For Emily, the sudden proposal of Philip, Viscount Ashton, freed her from her overbearing mother, set on a grand match. When the new groom died on safari, she felt little grief. Two years later, his journals reveal surprises, a gentleman scholar and antiquities collector deeply in love with his wife.
In his beloved quiet British Museum, she finds a dangerous secret while juggling two suitors, one whose intentions may go beyond marriage. Her search to solve the crime leads to more surprises about Philip, and questions about her role as a woman in Victorian society.
This was everything I wanted The Pink Carnation to be: exciting historical shenanigans with a mystery and a strong lead.
Admittedly, Emily drove me up the wall sometimes. She’s not afraid to go against the grain of Victorian society, which is great! But she’s also naive and a little foolhardy. I’m thinking particularly of the last half of the book where her dead husband might be not-so-dead and she proceeds to go to a foreign country with obviously unscrupulous people. She acts in such a way that she very nearly became a TSTL heroine; I spent a lot of time screaming at her to THINK BEFORE ACTING, DAMNIT.
She’s such a fun character, though, that she won me over again by the last few chapters. Everyone does stupid things sometimes, and I can totally forgive them for that as long as they can get themselves out of whatever ridiculous situation they’ve put themselves into. (Asking for help is allowed, of course.)
There is romance in this book! Well, kinda. Most of the romance comes from Emily learning about her deceased husband and falling in love with him through his journals. It’s tragic, because she didn’t love him when he was alive and never got the chance to know him IRL because he died so quickly after they were married.

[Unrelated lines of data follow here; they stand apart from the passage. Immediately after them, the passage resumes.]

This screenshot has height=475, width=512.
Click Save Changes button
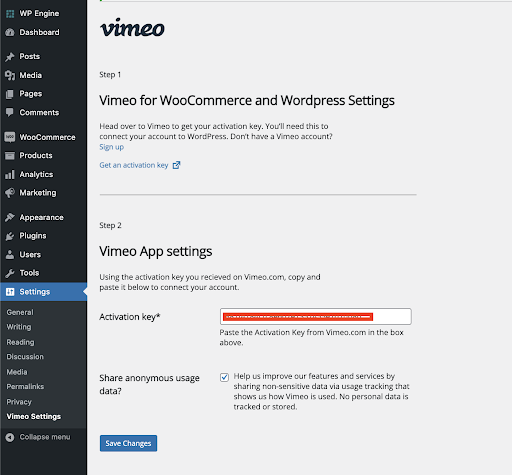click(128, 443)
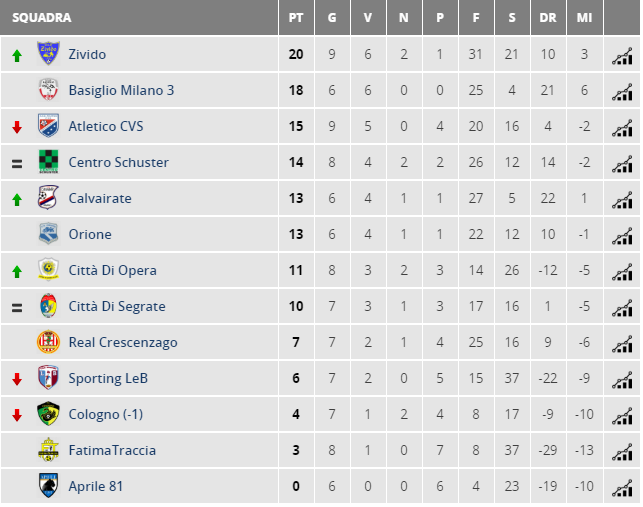
Task: Open the stats chart icon for Aprile 81
Action: coord(622,488)
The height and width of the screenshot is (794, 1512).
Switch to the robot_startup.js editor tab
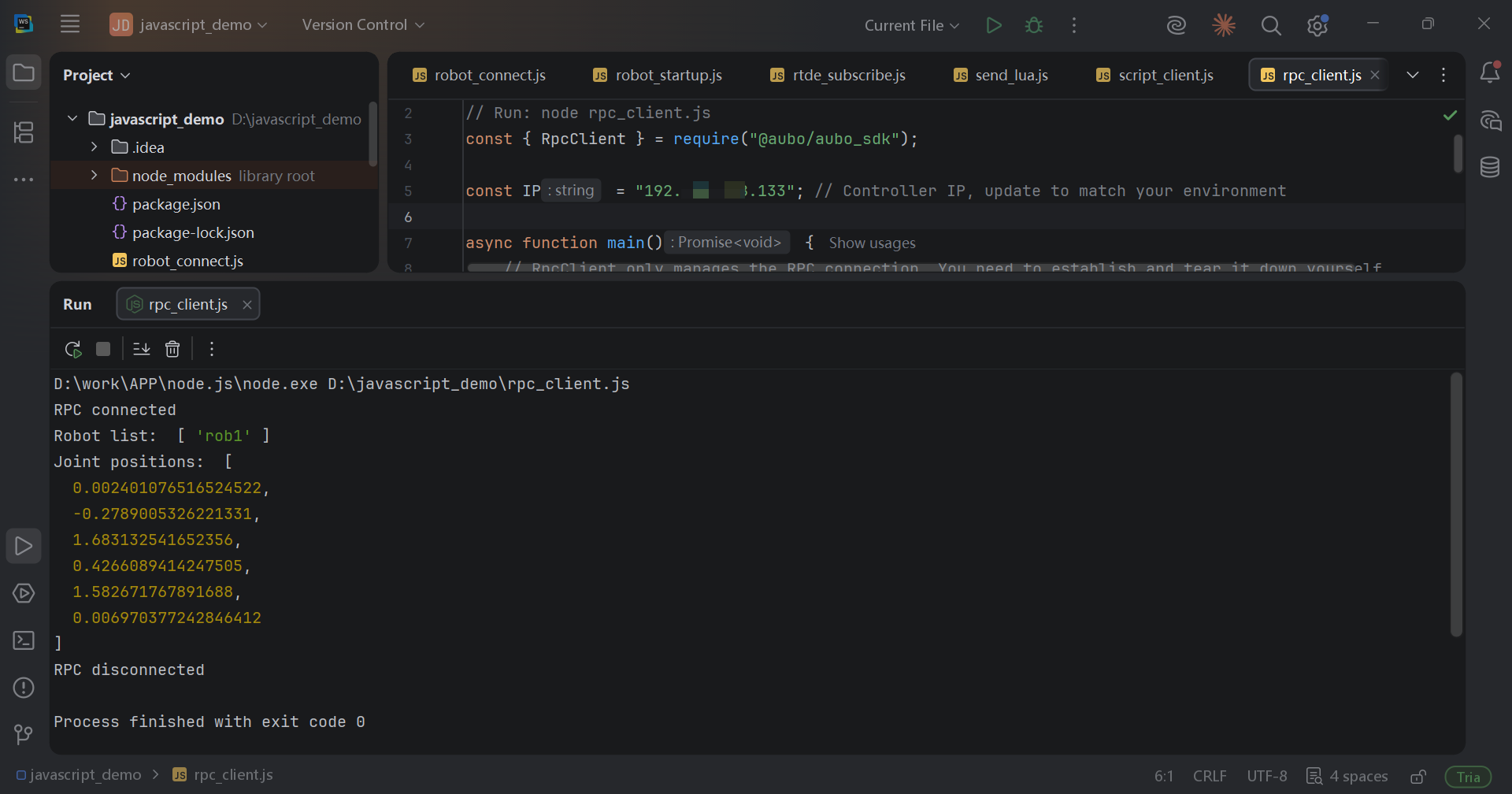coord(658,75)
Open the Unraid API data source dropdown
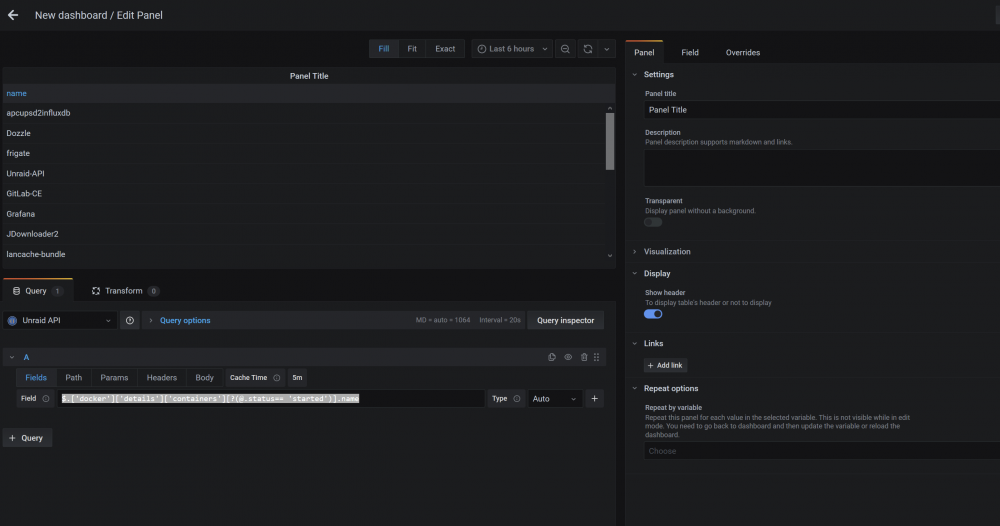This screenshot has height=526, width=1000. (60, 321)
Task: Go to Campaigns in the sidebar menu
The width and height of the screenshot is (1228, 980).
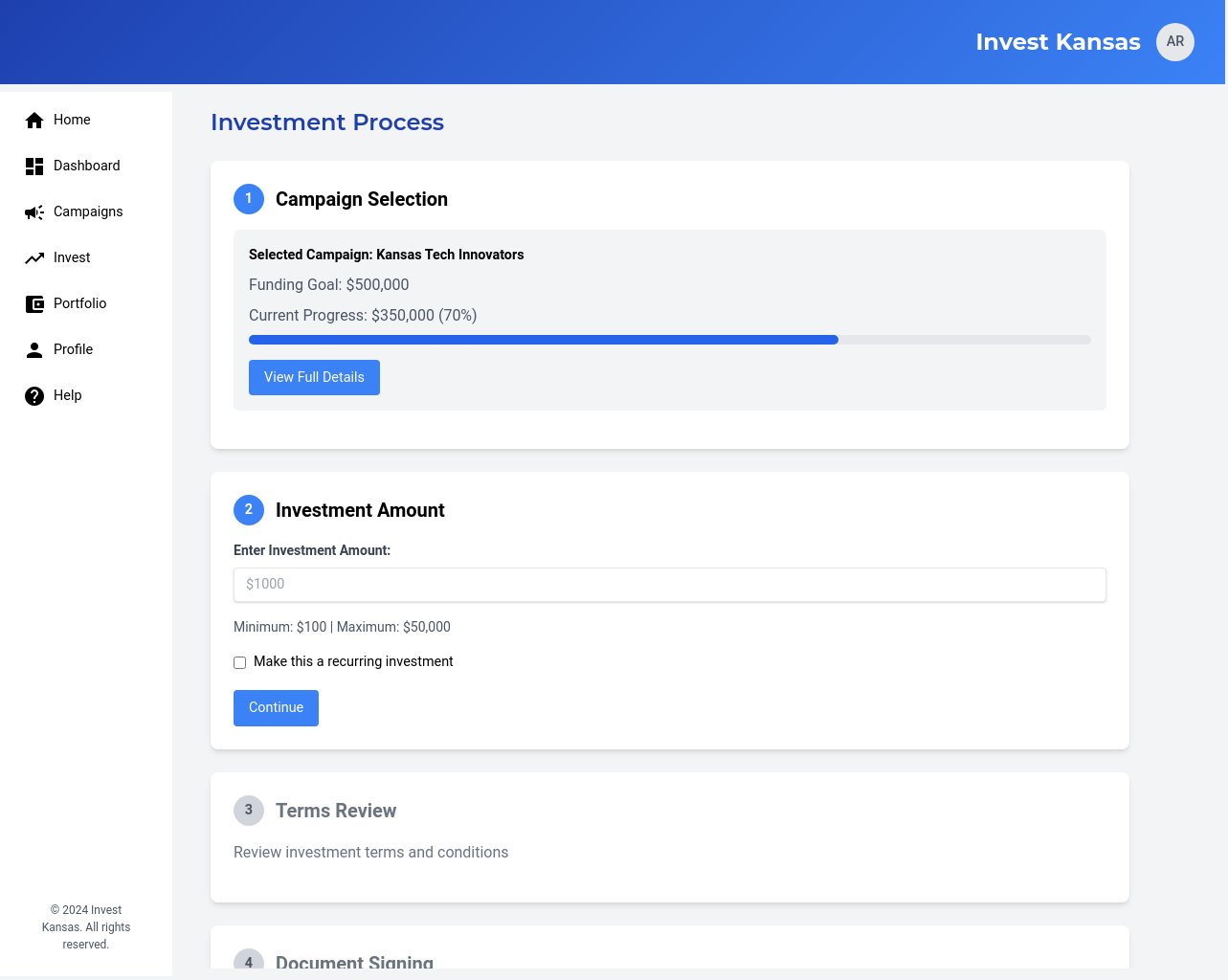Action: [x=88, y=212]
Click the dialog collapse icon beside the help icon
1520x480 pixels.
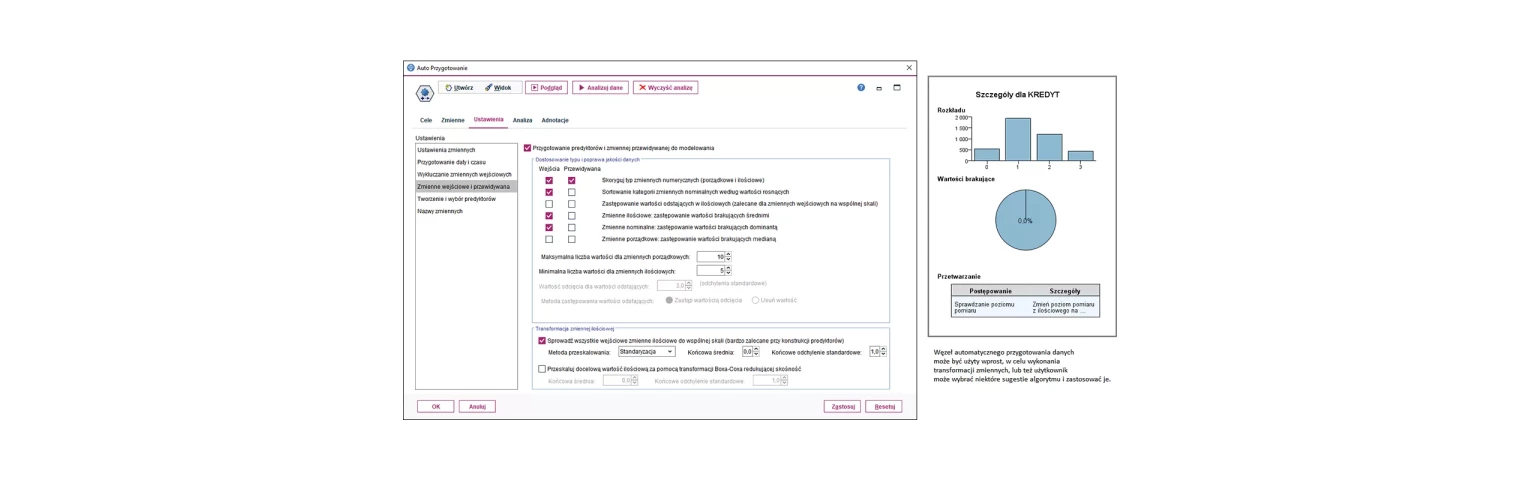879,88
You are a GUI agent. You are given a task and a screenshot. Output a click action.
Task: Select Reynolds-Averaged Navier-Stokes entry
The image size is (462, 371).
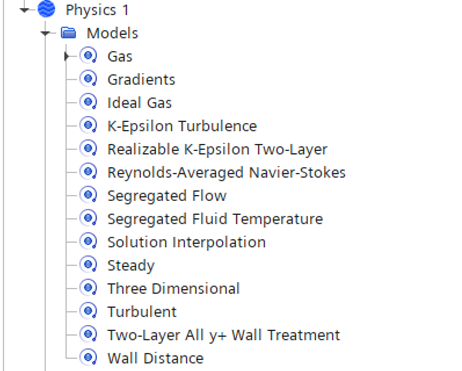click(x=226, y=173)
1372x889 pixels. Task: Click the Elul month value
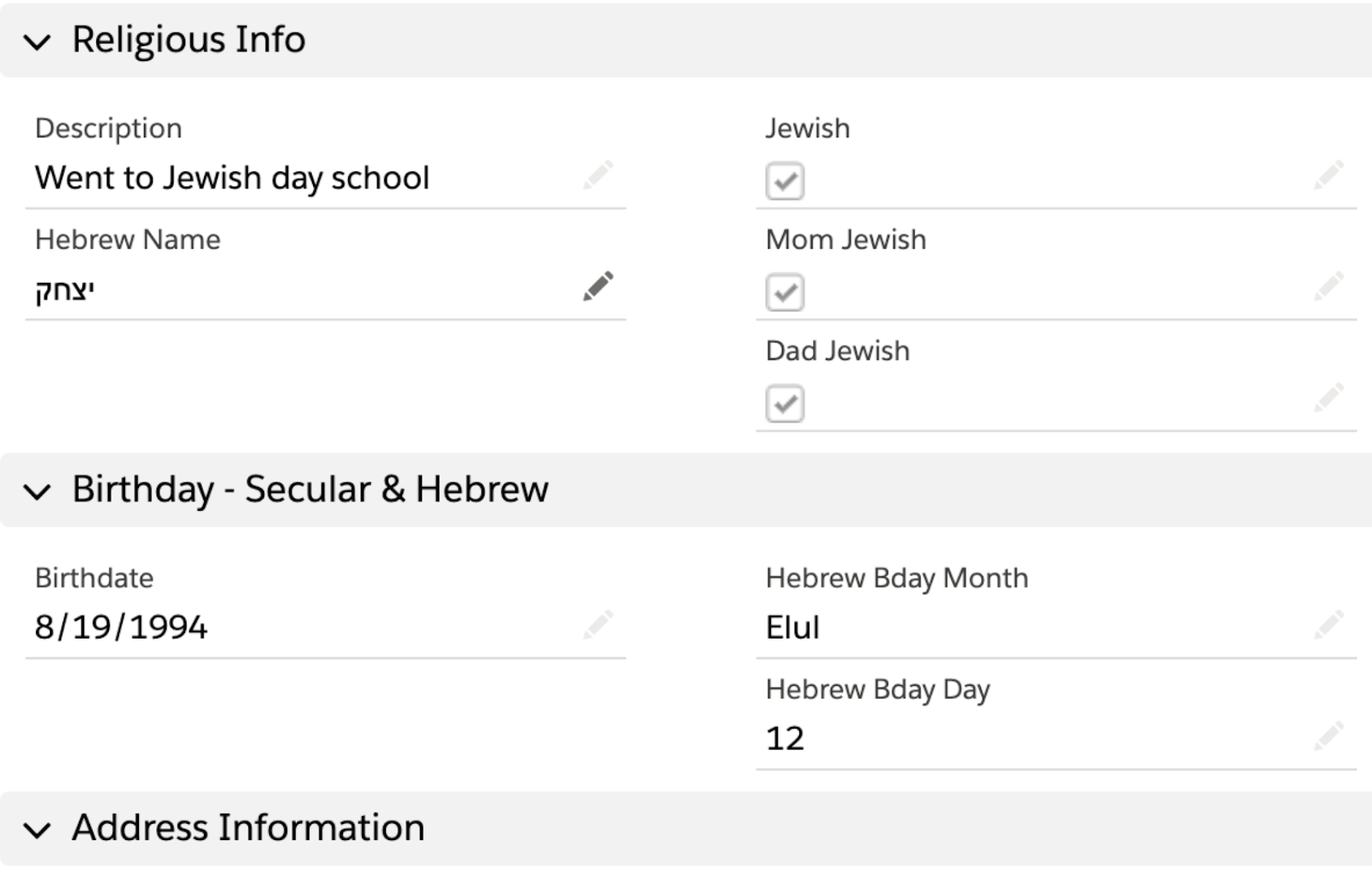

On the other hand, as Emily herself says, would she have fallen in love with him if he’d stayed living? Personally, I think not. He married someone he saw as shy and inexperienced, and kept her up on a pedestal. He was interested in her beauty, not her brains. She didn’t even know she HAD any brains for anyone to be interested in until after his death, as all she cared about was getting away from her terrible mother. She had no interest in him or his work. They weren’t a very good match.
So it’s sad, but it’s also kind of a dud (not least because he’s DEAD). There’s a secondary hero, though, in the form of Dead Husband’s Best Friend. Now THERE’S someone with potential: he sees her brains and her beauty, and he’s totally suave and handsome and smart! Wowza!
So there’s all kinds of great stuff in And Only to Deceive. Early feminism, romance, mystery, fun history touches like Renoir and the early Parisian artsy people, deception, betrayal and scandal! I had a grand time reading it, and I’m definitely picking up the sequel.